As she puts it, she thinks in pictures, visually rather than verbally, and that many like her have a similar preference for art over language. While Grandin is not an artist herself, and there is more of an emphasis on science and technology (geeks, as she puts it), she also notes how visual thinkers like herself can communicate with pictures, and have a facility for the visual arts, and how some can even draw in perspective with no prior training (a technique that otherwise was only developed in the west, and has been associated with alphabetic literacy).
She mentions Vincent Van Gogh, who has been identified as probably autistic, and how his Starry Night has been shown to accurately reflect weather patterns, and that reminded me of how my friend and colleague Ed Wachtel did his own bit of pattern recognition and produced a visual mash-up of the painting and the Weather Channel, which I reported on in a blog post a could of years ago (see Wachtel's Van Gogh Weather Map).
Grandin discusses how the autistic mind tends to prefer a lower level of abstracting, visual rather than verbal. Indeed, I am confident that she would identify general semantics founder Alfred Korzybski as having autistic genes, as she puts it in the video (and this is meant in a positive way, in case there's any doubt, and I should also add that I have no doubt that I have them myself).
And I love Grandin's message that we need all kinds of thinkers. I couldn't agree more, it's diversity that is associated with success, whether it's biological within a species, or social and psychological within a society.
Anyway, let's hear from Temple now, okay?
So, if you want to learn more about her, you can check out Dr. Temple Grandin's Web Page, which focuses on her work with livestock, as well as Dr. Temple Grandin's Official Autism Website. She's called Dr. Grandin because she has a PhD, in animal science, and she's a professor at Colorado State University (if you know anything about academia, you know that there are a lot of autistic genes distributed among the faculty).
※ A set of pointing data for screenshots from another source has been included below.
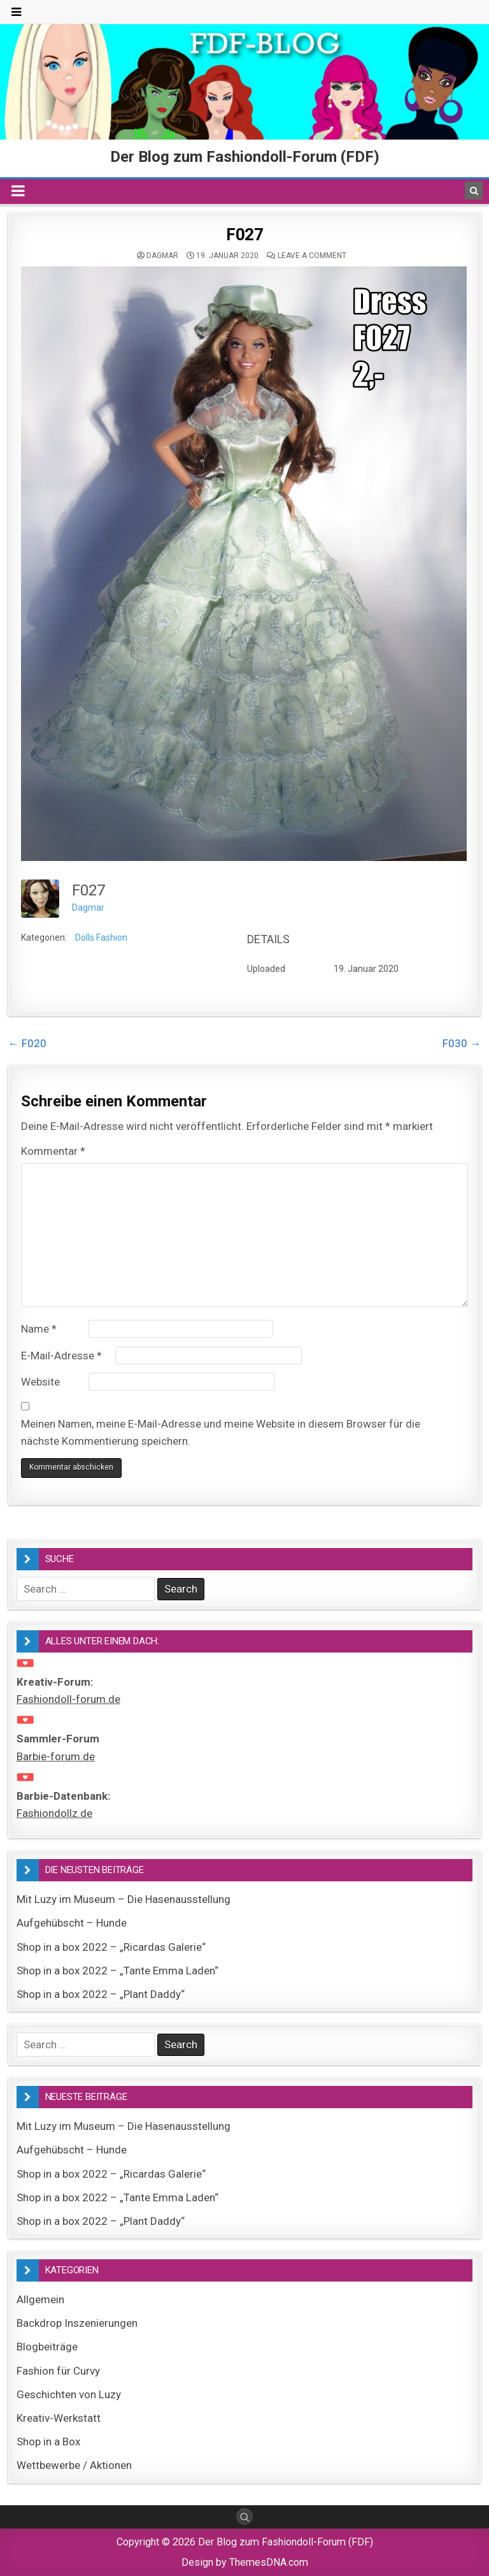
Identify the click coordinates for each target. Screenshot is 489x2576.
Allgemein (40, 2299)
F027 (244, 234)
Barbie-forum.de (56, 1756)
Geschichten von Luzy (69, 2394)
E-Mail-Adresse (61, 1355)
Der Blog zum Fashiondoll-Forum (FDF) (244, 157)
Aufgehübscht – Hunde (72, 1922)
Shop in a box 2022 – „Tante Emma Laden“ (117, 1970)
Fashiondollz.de (54, 1813)
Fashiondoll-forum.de (68, 1699)
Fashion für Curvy (58, 2370)
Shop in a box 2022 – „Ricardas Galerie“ (111, 1947)
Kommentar (53, 1151)
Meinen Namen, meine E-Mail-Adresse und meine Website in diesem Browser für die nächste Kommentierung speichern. (220, 1432)
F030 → (462, 1043)
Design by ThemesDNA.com (244, 2562)
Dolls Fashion (101, 937)
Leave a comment (312, 255)
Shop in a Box (48, 2441)
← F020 (27, 1043)
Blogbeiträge (47, 2346)
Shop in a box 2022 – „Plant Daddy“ (101, 1994)
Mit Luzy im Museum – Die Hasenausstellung (123, 1899)
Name (39, 1328)
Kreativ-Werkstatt (59, 2418)
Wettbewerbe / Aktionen (74, 2465)
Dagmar (162, 255)
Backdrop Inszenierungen (77, 2323)
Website (40, 1381)
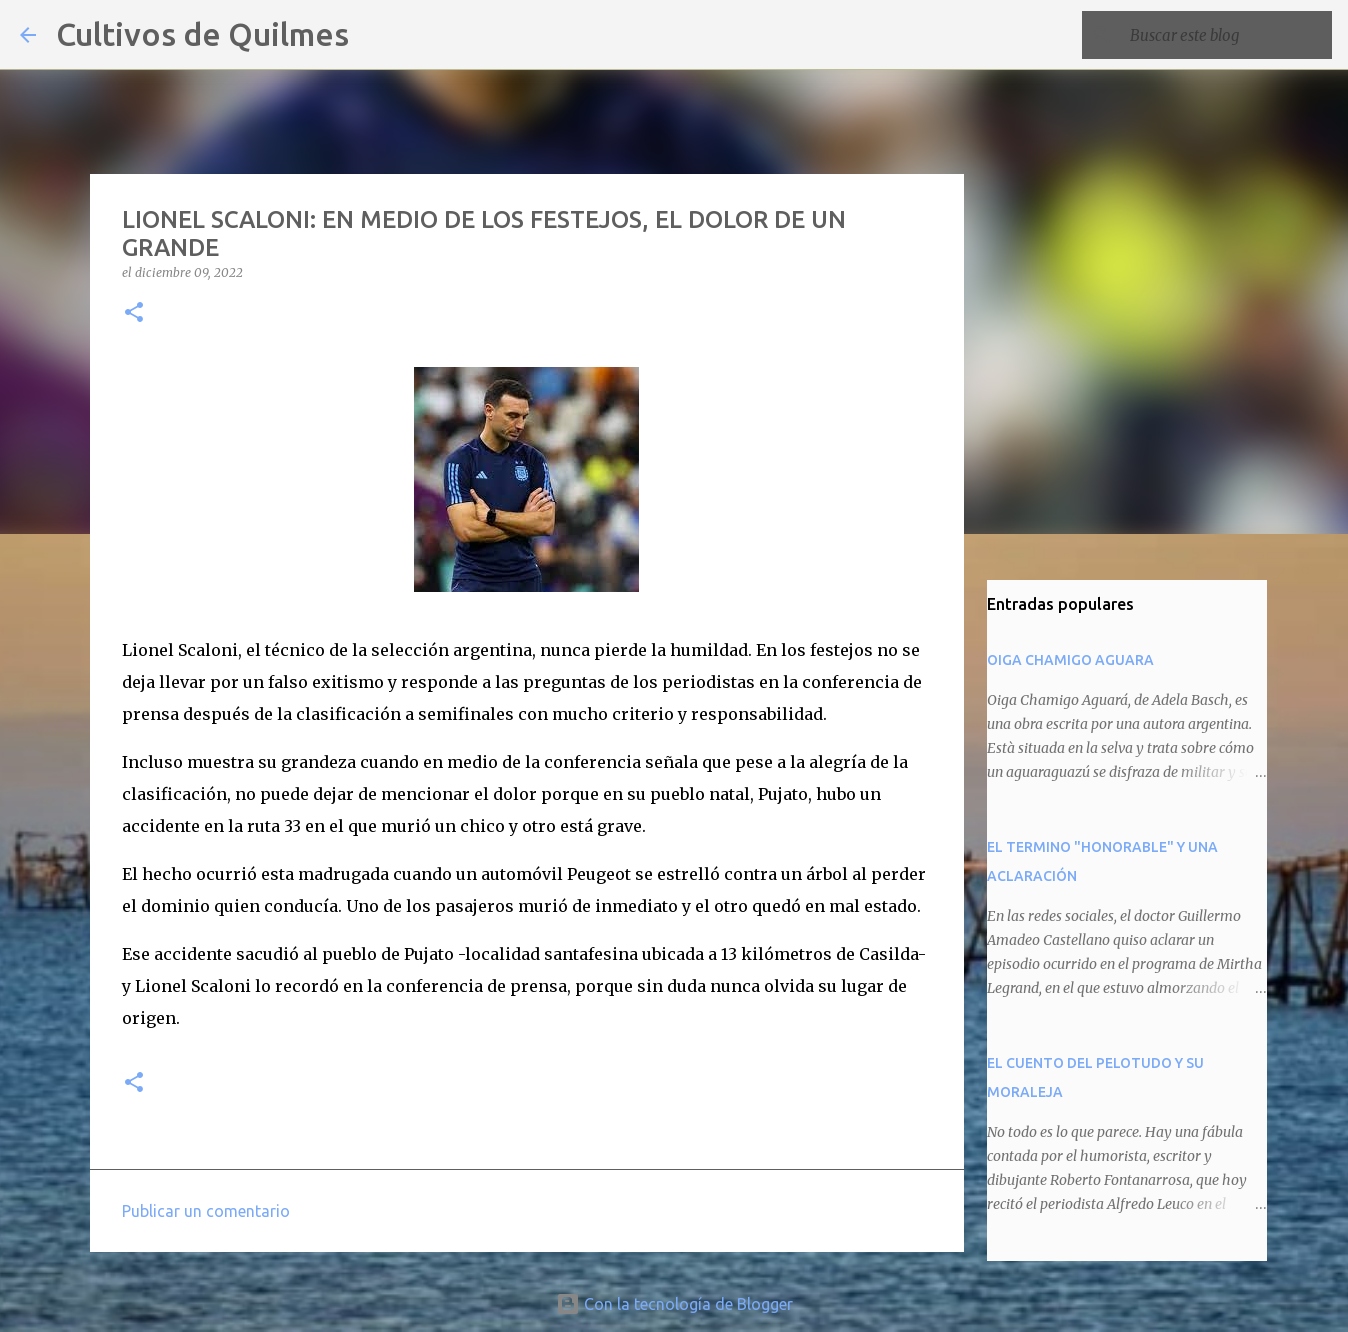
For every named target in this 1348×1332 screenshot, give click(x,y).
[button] (134, 313)
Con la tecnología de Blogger (674, 1304)
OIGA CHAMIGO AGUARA (1070, 660)
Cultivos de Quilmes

She's also the subject of a recent HBO movie, called Temple Grandin, starring Claire Danes, and I think it's worth a view.
It is instructive to contrast Grandin's view that we need all kinds of different minds, to what is said in a recent report coming out of the University of Leeds, entitled Research Builds on Genetic Link to Autism and Schizophrenia. The report begins with the following sentence: "A genetic link between schizophrenia and autism is enabling researchers to study the effectiveness of drugs used to treat both illnesses. [yeah, I added the emphasis, you bet I did]"
Illnesses? I'm sure Temple Grandin would disagree, and other individuals have been very forceful in arguing that autism is neither a disease, nor a disorder or disability that needs to be cured or fixed, or eliminated. This came up in a conference on autism at Fordham University that I took part in a few years ago, as reported in my blog entry, Autism and Advocacy.
Word choice aside, I do find it interesting to see the reference to a genetic link between autism and schizophrenia. Before autism was identified by Dr. Leo Kanner in 1943, it was often misdiagnosed as schizophrenia. And while the two are quite different indeed, there does seem to be a spectrum (as Grandin mentions in the video), and beyond the autism spectrum itself, a wider spectrum that links autism to ADD and ADHD, dyslexia and other learning disabilities, Tourette's Syndrome, and more, with connections as well to Alzheimer's Disease.
Is schizophrenia a different kind of thinking that we need, or a form of suffering that needs to be alleviated? Such issues are difficult to grapple with, but the basic rule of thumb would have to be whether individuals are a threat to others, to themselves, and whether they are happy with their condition or not. In the case of autism, it's quite clear how there is a very thin line between genius and dysfunction (or perhaps no line as well), and this ambiguity extends, at least somewhat, to schizophrenia as well.
From the point of view of parents wanting to help their children, especially to enable them to take care of themselves and live independently, which many individuals diagnosed with autism cannot do, research such as this study being conducted at Leeds does hold out some hope. The trick is to balance this out with the need to accommodate and encourage different kinds of thinking and different kinds of minds, and different kinds of individuals.
Indeed, the trick is to make a world where everyone can develop to their full potential, along their own path, and where the most helpless members of our society can live safely and securely, cared for with compassion and understanding.
But any kind of mind can understand that, right?